▶ _Set of tasks_
- a) According to the piece on Yemen's war, how many people have been killed, based on ACLED's new data?
- b) Write the next part of the piece on Yemen's war, picking up after its final sentence.

▶ _Passage to read_
------------------------------
23 June 2019 - 21:08
News ID: 445572
A
Reports from the ground highlight the deepening crisis for Yemen’s 26 million civilians, largely forgotten and caught in the cross-chairs of a protracted conflict that has had calamitous consequences for everyone in the Middle East. This is while some 16 million people were already in need of humanitarian assistance before the civil war began in 2015.

RNA - The present state of perdition has spread to all parts of the impoverished country as well. Hospitals, schools, airports and markets have all been damaged or destroyed, with reports of serious violations of human rights and international humanitarian law committed by Saudi Arabia and its cohorts. 

Whatever the reality, people are still dying and the blockade and long-term neglect of basic services has become a major factor in the crisis. Yemen is facing serious humanitarian crisis and immediate action is needed by the United Nations (UN) and the international civil society to end the bloodcurdling war. 
 
According to new data by the Armed Conflict Location and Event Data Project (ACLED), more than 91,000 people have been killed. These appalling numbers are estimates rather than exact counts. They serve as a warning, documenting the anguish Yemenis have endured thus far. War happy parties and war profiteers cynically boast about ‘precision’ warfare and ‘surgical’ strikes that distinguish between fighters and civilians. But the reality is that civilians are still routinely targeted where they live, work, study, and seek medical care.
 
Beyond the deaths and misery, the declaration of a ceasefire in the port city of Hodeidah as part of the UN-backed Stockholm Agreement has to some extent contributed to a partial drop in reported fatalities, but it’s not enough. Real-time data suggest there should be pressure on the Saudi-led coalition to stop nationwide concentrated anti-civilian violence, as other fronts like Ad Dali, Hajjah and Taiz continue to experience heavy casualties under the Saudis' lethal air strikes.

Keep in mind as well that a collapse in health and waste management services due to fighting has led to contamination, health risks, famine and cholera outbreak, posing a serious challenge not only for aid workers and civilians in affected areas but also for those who wish to return. The need for the UN aid agencies to offer medical assistance to these blockaded communities is no more than ever urgent. The shortage of medicine, drinking water contaminated by rotting garbage, devastated sewage systems and water filtration plants continue to exacerbate the cholera epidemic. 

The devastation caused by the illegal war has also deprived Yemenis not just of their livelihoods but of the very tools they would need to launch a major reconstruction effort to rebuild the poorest country in the Arab world. The Middle Eastern society is now an economic basket case, rivaling the most desperate countries in the world.
------------------------------
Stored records
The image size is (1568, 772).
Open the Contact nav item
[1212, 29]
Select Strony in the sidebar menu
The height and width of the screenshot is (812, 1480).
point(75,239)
------------------------------
▶ _Responses for each task_
- a) More than 91,000 people.

- b)
By the standards of international humanitarian law, and before this human tragedy of the first order spirals out of control and becomes a point of no return, the UN Security Council must resolve the protracted conflict irrespective of regional politics and the US-backed Saudi coalition's new ground invasion proposals, airstrikes, clues and suggestions of every sort.

The Security Council should intervene and use the leverage it has to stop the violence and air strikes that pay scant heed to defenseless civilians, including people attending weddings and funerals. Concrete action is needed to reverse course and effectively protect millions who rely on UN emergency food aid to survive. The international community should hang its head in shame to say otherwise.

In this case, there is no need for outside powers like the US to overreact and seek to intervene. Their grim role only stands to antagonize the local population, exacerbate the situation and inject a stronger sectarian tone into the conflict, while threatening to push Yemen closer to collapse.

According to Fars News Agancy, if Iraq and Syria are a guide, the Saudi-led coalition will come out on the losing side. Their guns, drone attacks and airstrikes will not change the situation on the ground. They are risking too much on a pointless gambit, all but assuring that sectarianism, violence and insecurity within the country and beyond continues apace, making sure Yemen remains a failed state and a fertile ground for terrorist groups for many decades to come. 
 
In a general sense, the only option has to be a negotiated solution, a position also shared by the UN. The Saudi-backed parties to the conflict should carry out political dialogue, as their fighting produces more bloodshed, more civilian deaths and more refugees.
 
This is a great test for the conscience of the world. The world has to reject the glorification of this immoral violence before it engulfs the entire region and before many more civilians are killed. The world must force war happy Saudis and American merchants of death to stop making lies sound truthful and murder respectable, accept and implement a nationwide cessation of the savage conflict and the resumption of UN-led ceasefire peace talks.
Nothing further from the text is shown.